Implementing data tagging requires some development work to ensure that data tags are inserted and maintained on web pages.
With data tagging, web traffic data is more accurate because traffic normally hidden by cache or proxy servers is tracked. IT administration is eased because data collection is centralized in one location versus site data being dispersed among several log files from multiple web servers that may also be geographically dispersed. And web data can be collected from specialized applications, such as application servers and browser applications (e.g. Macromedia Flash).
In short the SDC has the following advantages:
- Generates logs that are optimized for Webtrends that are as much as 90% smaller than traditional access logs.

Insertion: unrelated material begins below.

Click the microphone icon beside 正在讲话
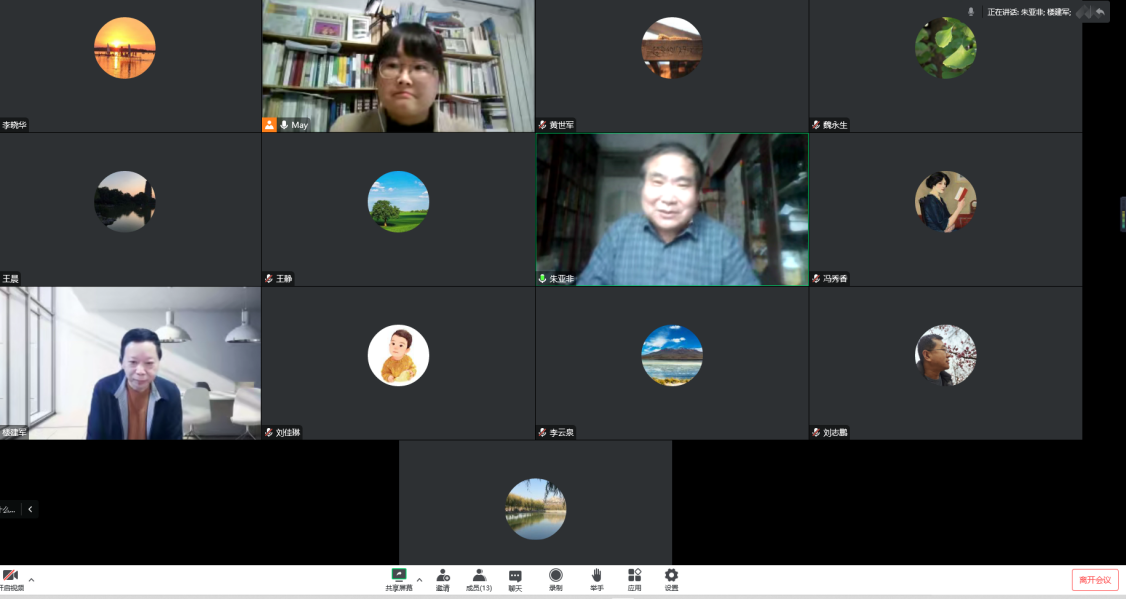 coord(970,12)
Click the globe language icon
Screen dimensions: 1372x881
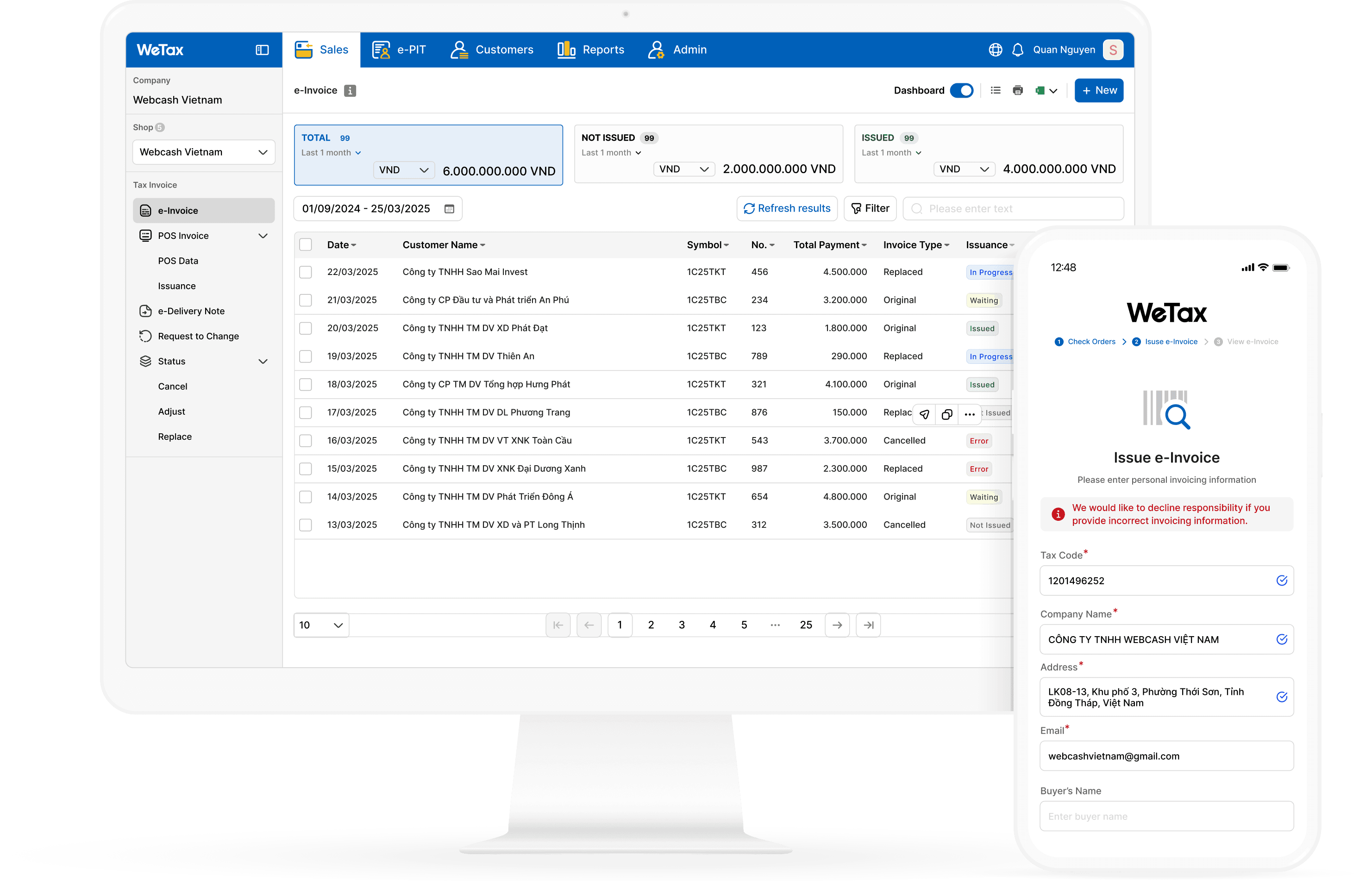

- Produces a single centralized SmartSource file rather than separate log files for each web server. This essentially eliminates the administrative headaches associated with gathering logs from multiple, geographically dispersed web servers. The SmartSource file can even contain hits from multiple domains (the domain name can also be passed as a query parameter), allowing visitor behavior to be analyzed across an organization’s sites or even partner sites provided they permit your tags to be included on their pages.
- Provides information that is difficult or impossible to obtain with log files. For example, data tags linked to your SDC can be included in your banner ads placed on other sites. SmartSource tags can also be inserted into Flash applications, permitting a hit to be entered into the SmartSource file for each event fired in the program. This means visitor activity within Flash applications can be analyzed just like visitor interactions with HTML-based pages.
- Web traffic data is more accurate because traffic normally hidden by cache or proxy servers is tracked. In many cases, web server log files do not accurately represent the actual interactions visitors have with a web site. Proxy servers are one of several examples of how analysis results can be distorted by web server log file data collection. Proxy servers deflect page views from web servers by caching the most frequently requested pages. Local caches have a similar effect, handling browser requests through locally cached pages rather than making repeated requests to the web server. In doing so, these page views are not recorded in the web server log files.
- Creates a cookie for more accurate reporting. Cookies ensure visitors are tracked as they navigate and return (if using a persistent cookie) to your site. This enables the most sophisticated features of Webtrends such as Scenario Analysis, SmartView, Path Analysis, and Custom Reporting.
- Acts as a filter: you only tag the pages you need reporting on.
- Bots and Spiders don’t need to be filtered out and / or scrubbed from the logs resulting in more accurate reporting and requiring less CPU processing power.
- Enhancing reporting capabilities through META-tagging (i.e. tracking revenue, correlating Paid Searched Terms with conversions, …)
- Tracking PDF downloads
- Tracking dynamic / Web 2.0 events on pages (i.e. DHTML or any browser-supported event)
- Tracking events within Flash movies
Client-side data collection is quickly growing in popularity as the superior approach to collecting web visitor behavior information. It provides greater reporting accuracy and lower administrative overhead. Organizations should carefully analyze the costs and benefits of data tagging versus web server log file analysis, and determine which method will best meet your insight needs.